DETAILED DESCRIPTION
[0029] Unless defined otherwise, all technical and scientific terms
used herein have the same meaning as commonly understood by one of
ordinary skill in the art to which this invention belongs.
[0030] The following provides a description of a helical antenna
array, and antenna elements thereof, in accordance with different
embodiments of the invention. In general, the array will comprise a
ground plane and an array of helical antenna elements, each one of
which comprising a support structure and a conductor helically
supported thereby defining respective element axes extending from
said ground plane in a direction substantially perpendicular
thereto. For example, different embodiments may comprise two, four
or more helical antenna elements, which, depending on the
embodiment and the application for which the array is intended, may
be substantially identical elements, or structurally or
operationally different elements.
[0031] As will be appreciated by the person of skill in the art,
different embodiments may be designed and used for different
applications. For instance, and as introduced above, helical
antenna arrays are commonly used for satellite communications,
which may include but are not limited to ground and/or airborne
satellite communications, such as described above in the context of
aircraft communications. Clearly, while some of the embodiments
described below may be particularly amenable for use in aircraft
communication systems, these embodiments are not intended to be
limited as such, as the features of these embodiments, and the
operational improvements and/or advantages provided thereby, may be
equally applicable in other contexts where helical antenna arrays
are commonly used, as will be appreciated by the person of ordinary
skill in the art. For the purpose of the following description,
however, the embodiments of the invention will be described within
the context of aircraft communications, and particularly, wherein
an antenna array is generally mounted for operation within the
limited spatial confines of a radome or the like, as commonly found
at the tail end of an aircraft, and wherein operation of the
antenna array requires a certain level of spatial freedom in
allowing the array to sweep a suitable scan area to provide
suitable coverage. Accordingly, in accordance with some
embodiments, improvements in the performance of the antenna array
are provided in comparison with traditional arrays having similar
spatial dimensions or profiles, thereby providing a potential
replacement for traditional arrays without imposing changes to
existing spatial restrictions for such antennas.
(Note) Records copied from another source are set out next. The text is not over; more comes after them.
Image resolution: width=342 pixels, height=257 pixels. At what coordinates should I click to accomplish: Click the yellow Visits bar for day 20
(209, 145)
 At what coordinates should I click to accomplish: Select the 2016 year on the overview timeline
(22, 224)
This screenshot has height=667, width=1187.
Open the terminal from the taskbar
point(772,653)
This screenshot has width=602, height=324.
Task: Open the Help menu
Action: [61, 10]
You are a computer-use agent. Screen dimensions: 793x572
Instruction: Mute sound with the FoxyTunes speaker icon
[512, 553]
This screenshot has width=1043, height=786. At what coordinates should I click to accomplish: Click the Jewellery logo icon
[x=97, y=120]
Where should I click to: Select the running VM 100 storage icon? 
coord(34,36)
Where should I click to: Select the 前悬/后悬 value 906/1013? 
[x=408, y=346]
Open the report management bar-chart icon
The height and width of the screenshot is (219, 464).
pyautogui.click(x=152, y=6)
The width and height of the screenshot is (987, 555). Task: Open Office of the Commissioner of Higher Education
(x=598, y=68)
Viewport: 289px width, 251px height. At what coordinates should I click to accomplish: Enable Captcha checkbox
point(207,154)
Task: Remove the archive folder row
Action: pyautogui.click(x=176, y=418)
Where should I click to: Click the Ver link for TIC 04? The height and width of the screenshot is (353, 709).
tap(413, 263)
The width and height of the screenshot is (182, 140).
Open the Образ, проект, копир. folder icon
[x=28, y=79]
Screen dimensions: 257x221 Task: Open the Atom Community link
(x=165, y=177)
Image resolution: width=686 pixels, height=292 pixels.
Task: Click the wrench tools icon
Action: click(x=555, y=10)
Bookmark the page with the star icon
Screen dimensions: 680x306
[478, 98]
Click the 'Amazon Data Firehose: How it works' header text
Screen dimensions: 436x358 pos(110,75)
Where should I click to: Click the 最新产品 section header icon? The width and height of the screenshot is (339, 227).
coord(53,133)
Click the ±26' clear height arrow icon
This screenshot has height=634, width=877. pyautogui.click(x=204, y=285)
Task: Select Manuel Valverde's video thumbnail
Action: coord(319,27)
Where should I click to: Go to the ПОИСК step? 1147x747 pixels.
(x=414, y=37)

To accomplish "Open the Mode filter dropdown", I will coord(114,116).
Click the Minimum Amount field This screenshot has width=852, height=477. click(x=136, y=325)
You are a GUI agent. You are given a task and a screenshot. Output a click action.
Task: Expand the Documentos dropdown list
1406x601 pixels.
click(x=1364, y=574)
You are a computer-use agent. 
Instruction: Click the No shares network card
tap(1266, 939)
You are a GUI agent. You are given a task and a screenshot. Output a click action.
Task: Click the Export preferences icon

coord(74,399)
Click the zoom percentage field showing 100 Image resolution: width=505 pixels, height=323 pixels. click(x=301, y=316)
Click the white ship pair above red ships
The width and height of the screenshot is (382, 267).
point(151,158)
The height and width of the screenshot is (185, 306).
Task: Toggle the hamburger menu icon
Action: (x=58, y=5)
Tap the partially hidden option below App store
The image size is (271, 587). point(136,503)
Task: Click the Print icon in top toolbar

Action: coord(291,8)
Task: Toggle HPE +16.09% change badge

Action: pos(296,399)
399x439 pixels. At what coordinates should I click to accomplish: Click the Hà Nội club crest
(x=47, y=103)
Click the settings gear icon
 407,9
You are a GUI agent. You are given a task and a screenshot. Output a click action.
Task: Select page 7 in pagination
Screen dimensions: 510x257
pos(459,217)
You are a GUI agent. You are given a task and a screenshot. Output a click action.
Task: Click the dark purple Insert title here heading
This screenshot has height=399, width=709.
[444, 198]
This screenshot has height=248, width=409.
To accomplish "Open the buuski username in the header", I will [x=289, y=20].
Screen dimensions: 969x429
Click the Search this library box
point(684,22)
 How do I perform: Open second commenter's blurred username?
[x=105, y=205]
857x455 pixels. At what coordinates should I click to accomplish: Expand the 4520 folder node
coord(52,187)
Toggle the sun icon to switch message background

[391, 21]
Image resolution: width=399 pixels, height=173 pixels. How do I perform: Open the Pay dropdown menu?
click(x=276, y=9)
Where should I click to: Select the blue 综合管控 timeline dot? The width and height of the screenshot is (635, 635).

[0032] For instance, and in accordance with some embodiments of the
invention, the antenna array may incorporate one or more of the
below-described modifications, which, alone or in different
combinations, may increase the overall gain in the array, reduce
dissipative losses in the array, mitigate mutual couplings between
antenna elements, or correct the squinting effect commonly found in
such arrays due to electromagnetic couplings between elements. In
the context of a steerable antenna in aircraft communication
systems, where a helix array may be subject to continuous
reorientation by tilting the array and its beam so that it can be
pointed in different directions, these modifications may, in
accordance with different embodiments, allow for maintaining an
overall sweeping volume of the antenna array while achieving higher
gains. Further, the antenna structure can generally be rotated
about each of two orthogonal axes in order to synthesize volumetric
coverage. In some embodiments, each axis passes through the centre
of the antenna structure, thereby reducing the scan envelope of the
array, i.e. the single envelope that contains the antenna assembly
in all its various different scan orientations; this scan envelope
will thus fix the minimum size of the radome structure within which
the antenna components can be housed. On an aircraft, there are
generally many hard limitations relating to the available spaces
within which the antenna can be installed; therefore, achieving
significant operational gains without significantly increasing the
overall antenna structure can provide significant advantages in
this field. As indicated above, however, the operational gains
achieved by the embodiments of the invention herein described are
equally applicable in other contexts where structural size
limitations are not as strictly applicable.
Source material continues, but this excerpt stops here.